On Feb. 20, Citigroup walked back some of the diversity, equity, and inclusion commitments that the company made in 2020. Citigroup was one of several United States businesses and banks that attempted to grapple with the killings of George Floyd and Breonna Taylor through adopting diversity, equity, and inclusion goals, but the political climate no longer supports those initiatives.
According to Business Insider, in an internal memo to staff members, Citigroup CEO Jane Fraser indicated that the bank would rename its diversity, equity, and inclusion team and make several other changes in light of the growing hostility to DEI from the Trump Administration.
Per Fraser’s memo, the
“diversity, equity, and inclusion and talent management” team will now be referred to as “talent management and engagement,” the memo also notes that the bank will ax “aspirational representation goals except as required by local law,” and will also no longer require job candidates or panels of interviewers to be diverse.By contrast, in September 2020, the bank announced its Action for Racial Equity which contained specific pledges to increase support for Black Americans and other communities of color, including a pledge to “Advance anti-racist practices in its company and the financial services industry.”
At the time that their three-year action plan was unveiled, Fraser said in a press release, “We are meeting the challenge of helping close the racial wealth gap with urgency. In just one year since launching Action for Racial Equity, we have already invested $1 billion into initiatives expanding economic opportunity for communities of color. There is still more work to be done to advance anti-racist practices both within our firm and across the industry, and we look forward to continuing to evolve our approach to driving diversity, equity and inclusion for our colleagues, clients and communities.”
According to Forbes, Citigroup joins Pepsi, JP Morgan Chase, Morgan Stanley, Wells Fargo, Bank of America, Coca-Cola, Goldman Sachs, Disney, Deloitte, PBS, Google, Intel, PayPal,
Chipotle, Comcast, General Motors, Amazon, Amtrak, The Smithsonian Institution, Target, Meta, and McDonald’s among other companies and government contracted entities to either walk back aspects of or end their prior commitments to diversity, equity and inclusion due to pressure from the Trump Administration, many of whom committed multi-billion dollar pledges to assist in fostering diversity.According to a Simon Blanchette, a lecturer at Canada’s McGill University and an expert in organizational theory, the corporate whiplash on DEI, while inspired by the Trump Administration’s clear animus regarding diversity, equity, and inclusion is also an example of what Blanchette called “diversitywashing” in an op-ed for The Conversation.

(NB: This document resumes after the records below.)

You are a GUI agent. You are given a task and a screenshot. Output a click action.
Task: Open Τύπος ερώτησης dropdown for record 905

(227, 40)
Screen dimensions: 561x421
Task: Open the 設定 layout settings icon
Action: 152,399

This, he argued, is what occurs when companies, like Citigroup and the others, declare support for social causes but retreat when there is public or political pressure.
As Blanchette writes, “When corporations roll back these initiatives in response to political pressures, it signals to the world their commitment to EDI was merely a strategic move to improve their brand image during a period when social justice was a trending topic.”